Slow-motion shots of a vase symbolically shattering and the shallow focus of Oskar's Asperger-vision mark Daldry's only major artistic contributions to Foer's godawful prose. No, scratch that, there's also the matter of the frenetically edited, swirling montages set to Oskar's speech when he grows frantic in his word diarrhea. All of this is set to perhaps the worst, least subtle score the great Alexandre Desplat has ever composed, a treacly mess of shameless strings and woodwinds that trade Desplat's gift for atmosphere for an Oscar-baiting, unsubtle mess.

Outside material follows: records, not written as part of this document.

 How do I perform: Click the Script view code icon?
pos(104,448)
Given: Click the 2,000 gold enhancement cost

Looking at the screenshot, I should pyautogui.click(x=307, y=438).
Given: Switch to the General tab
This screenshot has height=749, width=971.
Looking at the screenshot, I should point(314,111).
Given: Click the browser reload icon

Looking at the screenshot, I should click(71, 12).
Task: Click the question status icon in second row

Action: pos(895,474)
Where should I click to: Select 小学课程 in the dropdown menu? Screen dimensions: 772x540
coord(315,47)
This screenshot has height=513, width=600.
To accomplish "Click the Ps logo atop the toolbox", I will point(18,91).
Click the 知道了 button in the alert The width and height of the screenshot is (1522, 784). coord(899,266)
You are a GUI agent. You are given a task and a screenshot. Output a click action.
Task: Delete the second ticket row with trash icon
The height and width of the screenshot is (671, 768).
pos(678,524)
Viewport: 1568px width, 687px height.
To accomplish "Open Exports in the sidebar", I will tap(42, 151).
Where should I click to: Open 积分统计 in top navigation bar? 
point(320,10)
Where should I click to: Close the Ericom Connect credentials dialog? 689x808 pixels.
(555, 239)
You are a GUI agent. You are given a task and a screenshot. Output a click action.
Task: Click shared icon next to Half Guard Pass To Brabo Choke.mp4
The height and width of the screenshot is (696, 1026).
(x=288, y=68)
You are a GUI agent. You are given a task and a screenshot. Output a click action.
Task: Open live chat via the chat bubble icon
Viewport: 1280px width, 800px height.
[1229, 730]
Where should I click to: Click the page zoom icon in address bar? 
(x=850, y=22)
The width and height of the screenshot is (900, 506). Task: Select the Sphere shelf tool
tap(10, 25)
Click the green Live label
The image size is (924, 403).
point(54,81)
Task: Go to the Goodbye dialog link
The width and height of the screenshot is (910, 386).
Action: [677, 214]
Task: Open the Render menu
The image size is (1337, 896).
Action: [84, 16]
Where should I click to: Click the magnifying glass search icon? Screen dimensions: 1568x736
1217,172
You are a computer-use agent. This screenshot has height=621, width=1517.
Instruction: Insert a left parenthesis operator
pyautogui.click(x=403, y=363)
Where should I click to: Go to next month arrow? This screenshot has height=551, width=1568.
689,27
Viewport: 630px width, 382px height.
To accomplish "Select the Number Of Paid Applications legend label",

An all-star cast is utterly wasted, with the sole exception of Max von Sydow as the mute renter living in Oskar's grandmother's apartment. Von Sydow's magnificent face, stony yet expressive, is at once more contemplative and more youthful than the perpetual look of mild irritation on Horn's mug. The reason for his self-imposed silence is telegraphed from miles away, but von Sydow breathes some life into this picture, and his every gesture is to be treasured. But even he is weighed down by the oppressive, naïve sentiment of it all. This is one of the worst movies ever made, a patronizing statement that it's alright to move on delivered to audiences who long since have. Like most movies about unfathomable tragedies as seen through a child's perspective, Extremely Loud and Incredibly Close is a moral cop-out, a simplistic means of tearjerking that engages its touchy subject on no level other than exploitation. I steered clear from this movie upon its original release over some of the furor that greeted it, but even distanced from the anti-hype, I still loathed this movie.
A/V
This being a contemporary film, the technical specs are naturally robust. It's a shame they're in service to such drivel: to say that the sight of the burning Towers has never looked more crisp than in the 1080p transfer is not exactly a ringing endorsement. Nevertheless, the flat, depressed color schemes of Chris Menges' cinematography are reproduced clearly and cleanly. The 5.1 lossless mix evenly distributes Desplat's score and foregrounds the dialog with clarity. In the moments where Oskar's speech grows frantic, the surround-sound mix truly comes out, overwhelming speakers with his insufferable, cut-up ramblings.
Extras
A smattering of features detail the making of the film from its general production to the discovery and instruction of Thomas Horn. Best of all, however, is Max von Sydow: Dialogues with "Renter." It's easily the best extra, if for no other reason that it gives an even longer view of one of the cinema's great actors, who is engaging even when standing still in the wardrobe department. Consisting solely of set footage, this feature gives an insight not only into Sydow's work as an actor but serves as a better making-of featurette than the actual making-of also included on the disc. Hell, it's better and more human than the film to which it is attached, which is admittedly saying nothing at all.
Bottom Line
The A/V quality and features do the film a service it does not deserve. Other than the chance to see von Sydow in his element and wholly at ease after six decades of doing this, there's nothing, including and especially the actual movie, to recommend this. For von Sydow fans, I'd say Rent It but don't bother with film. For everyone else, Avoid at All Costs.